Tom Schmitt, the CEO of FedEx Global Supply Chain Services, spoke about how as a strong right brain individual he tries to spend more time with left-brain people to stretch himself. When he said that he thinks most Germans are right brain people, I thought – yes, we do know that to be true! J
Iain Gray CEO of the Tech Strategy Board spoke about challenge-based innovation – a term that I believe we’ll hear more about.
Then Howard Rheingold, author of Virtual Reality and The Virtual Community, was beemed in from the Valley, and spoke about Smart Mobs.
Tom Bernardin, the Chairman and CEO of Leo Burnett Worldwide, spoke and showed clips of their work. The most amazing was:
Finally, Anne Rogers of Cargill, Director of Scientific Knowledge Services, gave an overview of how they lead effective idea campaigns at Cargill. The highlights:
- Ask the right question with the right depth
- Frame the right box
- If Cargill only knew, what Cargill knows
Brought it back to Kodak’s Perez sharing that Kodak had discovered the digital camera but didn’t commericalise it.

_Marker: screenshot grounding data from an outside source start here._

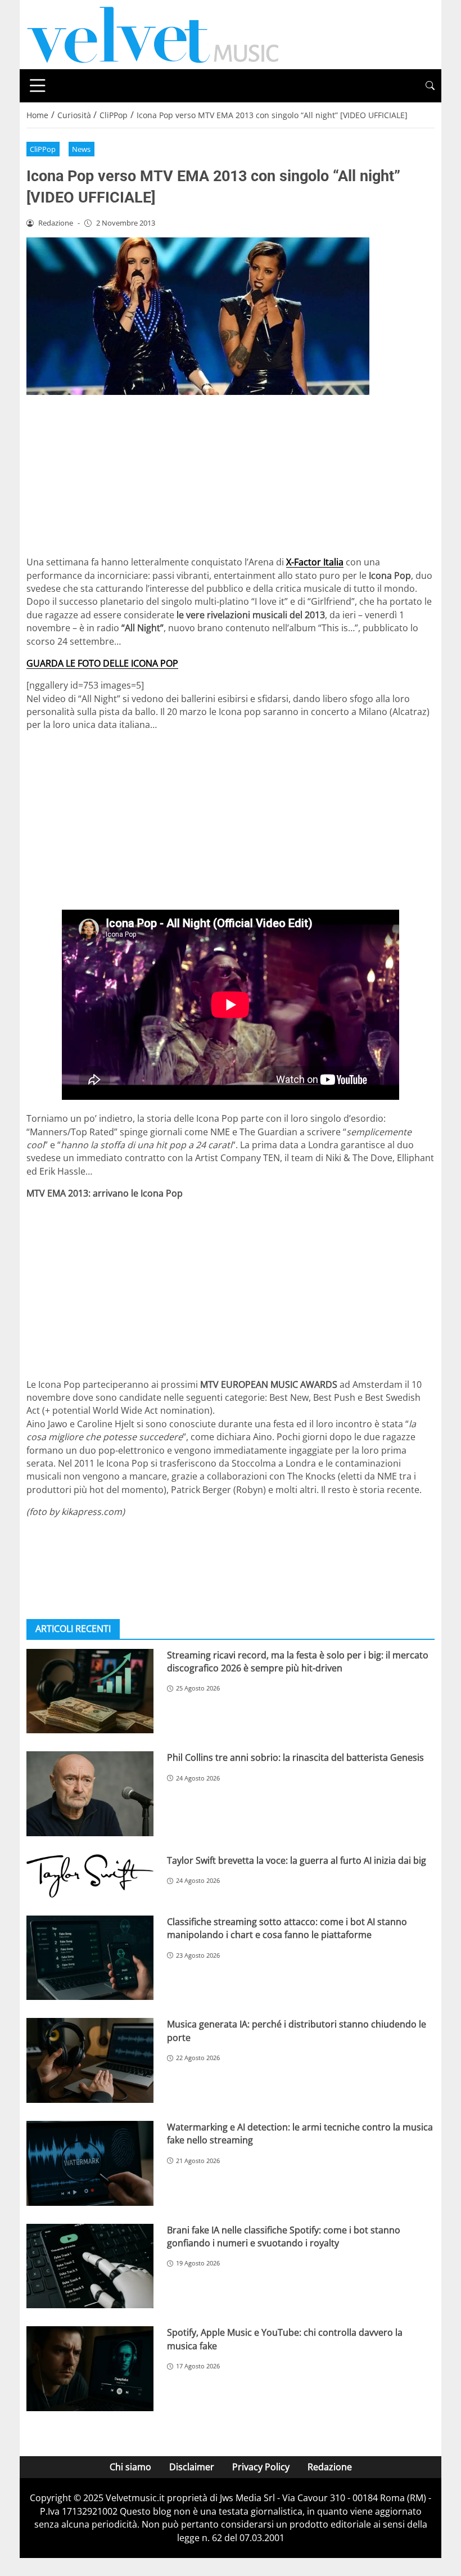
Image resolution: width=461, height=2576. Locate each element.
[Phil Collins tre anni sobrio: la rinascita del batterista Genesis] (89, 1793)
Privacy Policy (261, 2467)
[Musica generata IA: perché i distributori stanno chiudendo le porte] (89, 2060)
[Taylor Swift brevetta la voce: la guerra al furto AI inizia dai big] (89, 1876)
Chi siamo (130, 2467)
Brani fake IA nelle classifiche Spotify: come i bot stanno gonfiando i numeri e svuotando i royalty (283, 2236)
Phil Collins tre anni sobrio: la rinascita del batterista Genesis (295, 1757)
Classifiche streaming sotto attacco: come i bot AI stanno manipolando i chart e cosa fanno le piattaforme (287, 1928)
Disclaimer (191, 2467)
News (81, 149)
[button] (430, 85)
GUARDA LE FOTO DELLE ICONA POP (102, 663)
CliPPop (43, 149)
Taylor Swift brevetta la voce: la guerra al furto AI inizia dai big (296, 1860)
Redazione (330, 2467)
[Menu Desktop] (37, 85)
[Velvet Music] (152, 34)
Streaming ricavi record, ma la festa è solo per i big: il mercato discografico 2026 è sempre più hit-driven (297, 1661)
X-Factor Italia (315, 562)
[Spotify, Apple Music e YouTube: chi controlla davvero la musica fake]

I am struck repeatedly at how one knows more than what one thinks one does.
Quote for the week: “vision without execution is hallucination”. – Mark Hurd, Hewlett Packard
On Wednesday, I had lunch with Sue Tibbels of the WSFF http://www.wsff.org.uk/ - I hadn’t realised that the big push towards investing in sport had started under John Major’s government. Sue has an interesting challenge to get the message of sport = strength in women is not a zero sum game. I’ve written about this area before: http://www.ariadnecapital.com/journal/v6e2/house_of_ariadne/article_smart_money_is_on_women.htm
On Thursday, I went to the BVCA Gala dinner, and Clive Woodward spoke - http://www.clivewoodward.com/ - about Creating Champions.
He said Champions have 4 things in common:
- Talent
- Teachability – some very smart or talented people are rocks – have stopped being teachable and wanting to learn
- Warrior Drive – They know how to T-CUP – Think Clearly Under Pressure; if you are the leader of the pack, don’t shield your team from pressure; in order to be a champion they need to learn how to deal with it
- Will to Win, and Will is more important than Skill.
It was a fabulous view of creating champions, and he showed a fantastic video from YouTube about an autistic basketball manager – young guy – who was allowed to actually play for the last 6 minutes of a game – highschool basketball, and hit 6 3 point shots. A true champion.